Grant SELECT privileges to a user to a table
JSX
GRANT SELECT ON TABLE <schema_name>.<table_name> TO <user_name>;
The USER <user_name> will now have SELECT rights on TABLE <table_name> in the <schema_name>SCHEMA.
Grant ALL privileges to a user to all tables
JSX
GRANT ALL ON ALL TABLES IN SCHEMA <schema_name> TO <user_name>;
The USER will now have ALL rights on ALL TABLES in the <schema_name> SCHEMA.
Create a Read-only User
Create a New User with:
JSX
CREATE USER <user_name> WITH PASSWORD ‘<password>’;
Then we can grant USAGE rights on the <schema_name> SCHEMA to the <user_name> with:
JSX
GRANT USAGE ON SCHEMA <schema_name> TO <user_name>;
Last grant SELECT on the <table_name> TABLE with:
JSX
GRANT SELECT ON TABLE <schema_name>.<table_name> TO <user_name>;
Grant USAGE on the schema to a group
JSX
GRANT USAGE ON SCHEMA <schema_name> TO <group_name>;
The GROUP <group_name> will now have USAGE rights on the <schema_name> SCHEMA.

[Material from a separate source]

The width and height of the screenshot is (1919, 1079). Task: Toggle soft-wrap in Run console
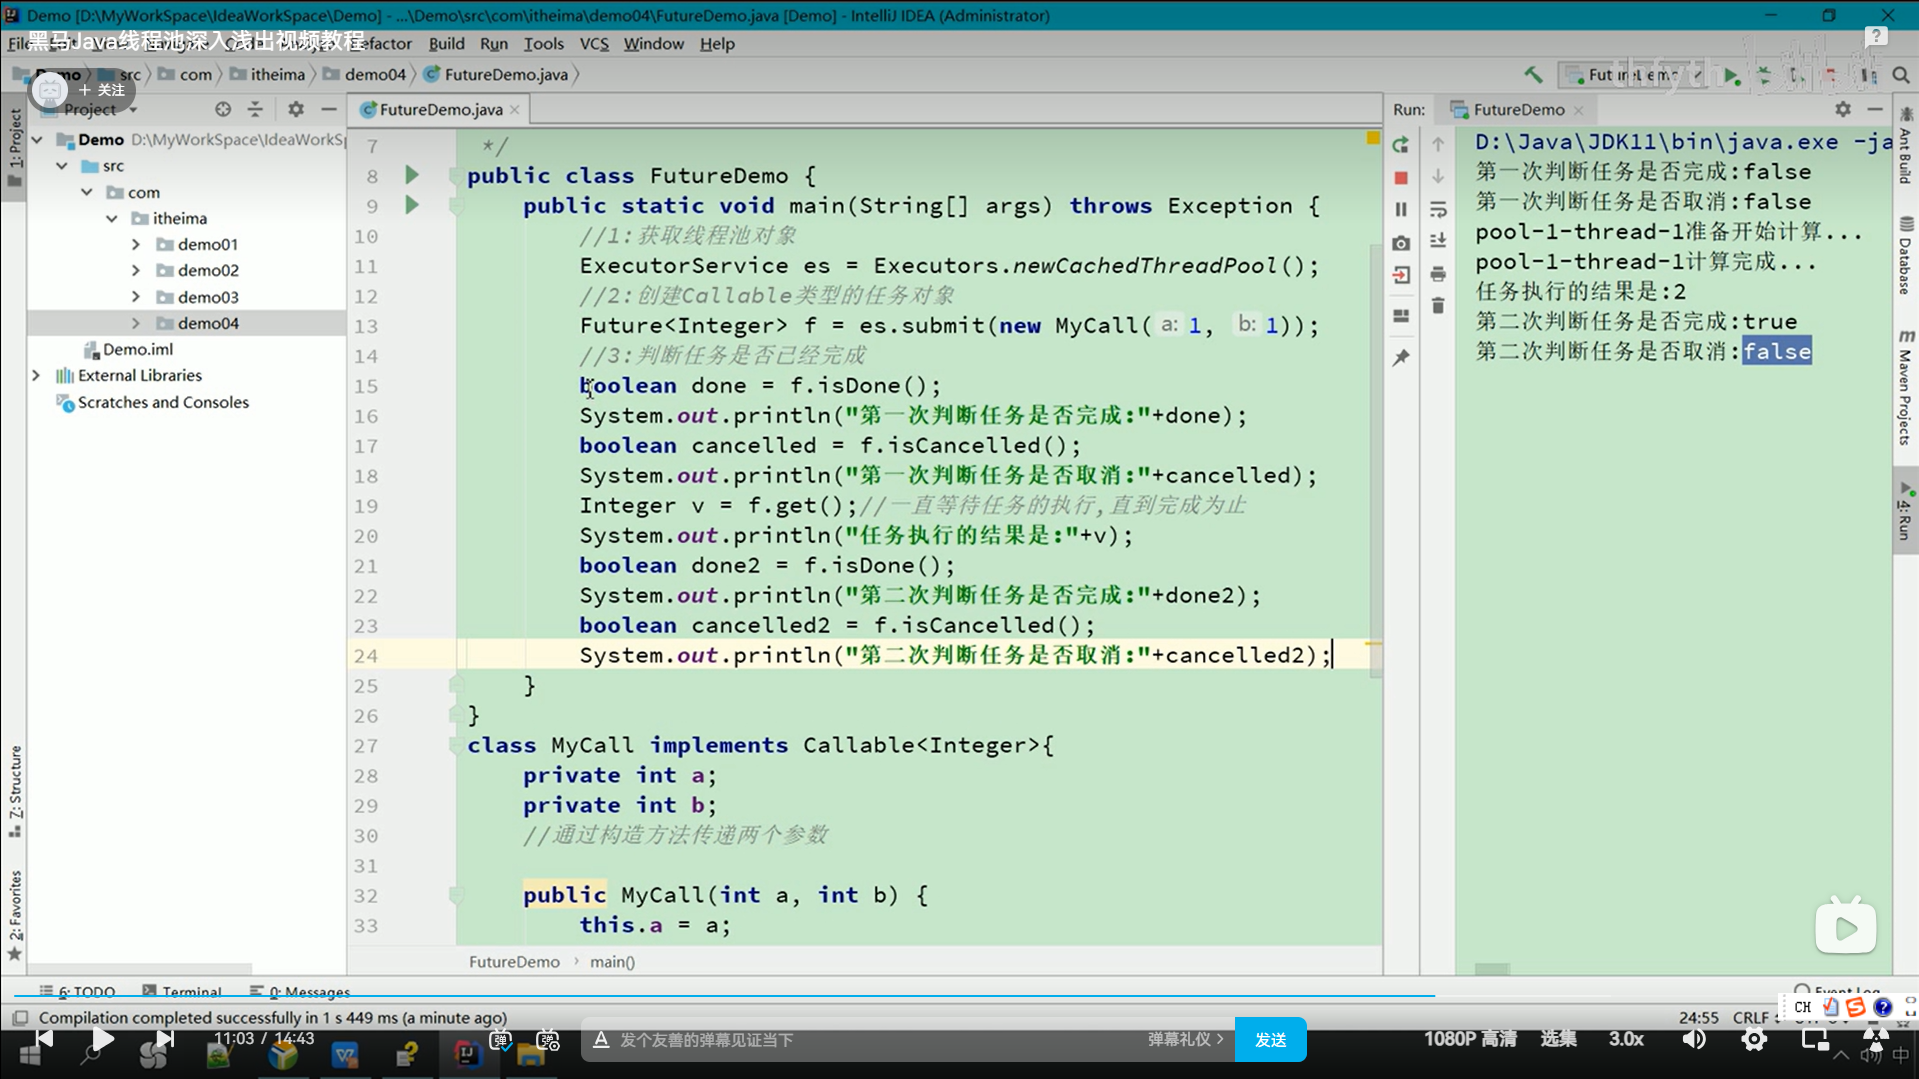point(1437,210)
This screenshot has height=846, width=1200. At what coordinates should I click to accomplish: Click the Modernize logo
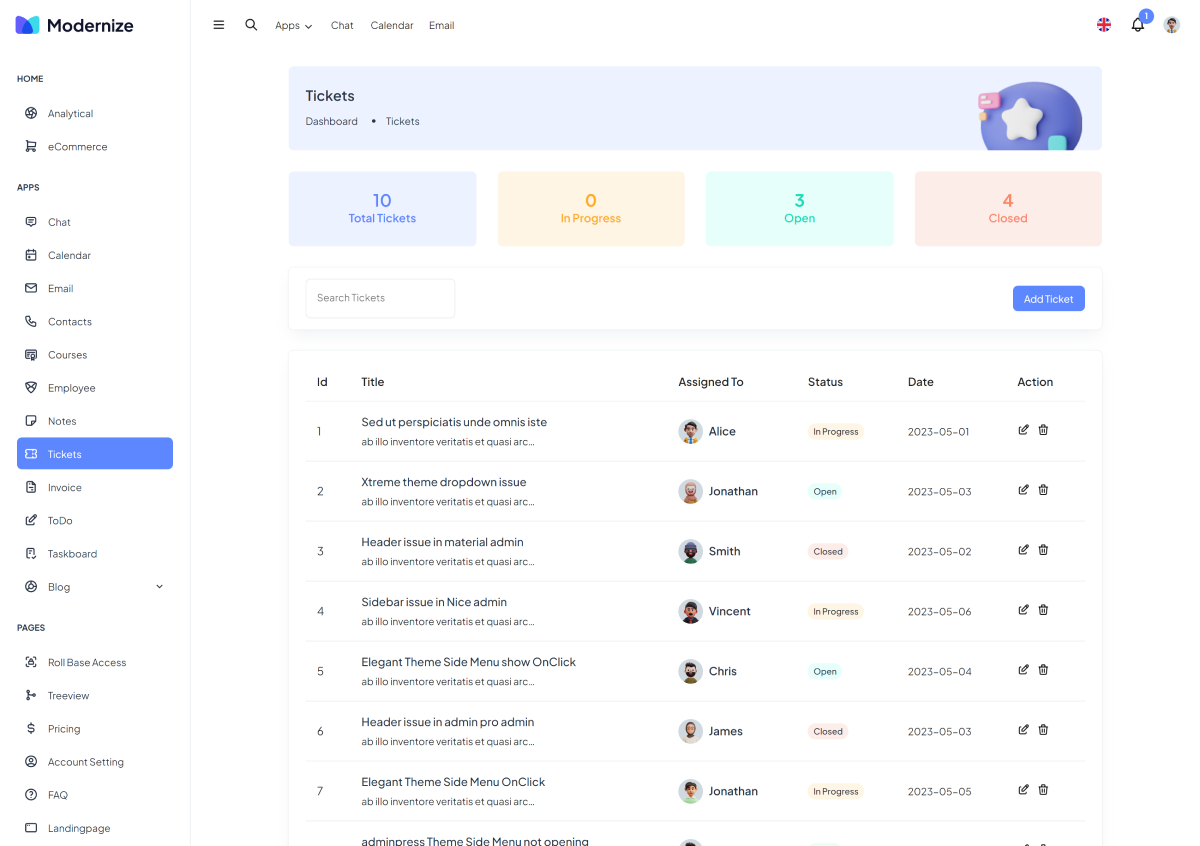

Grant SELECT privileges to a group, to all tables
JSX
GRANT SELECT ON ALL TABLES IN SCHEMA <schema_name> TO <group_name>;
The GROUP <group_name> will now have SELECT rights on ALL TABLES in the <schema_name> SCHEMA.
Grant SELECT privileges to a group, to a table
JSX
GRANT SELECT ON TABLE <schema_name>.<table_name> TO <group_name>;
The GROUP <group_name> will now have SELECT rights on <table_name> in the <schema_name> SCHEMA.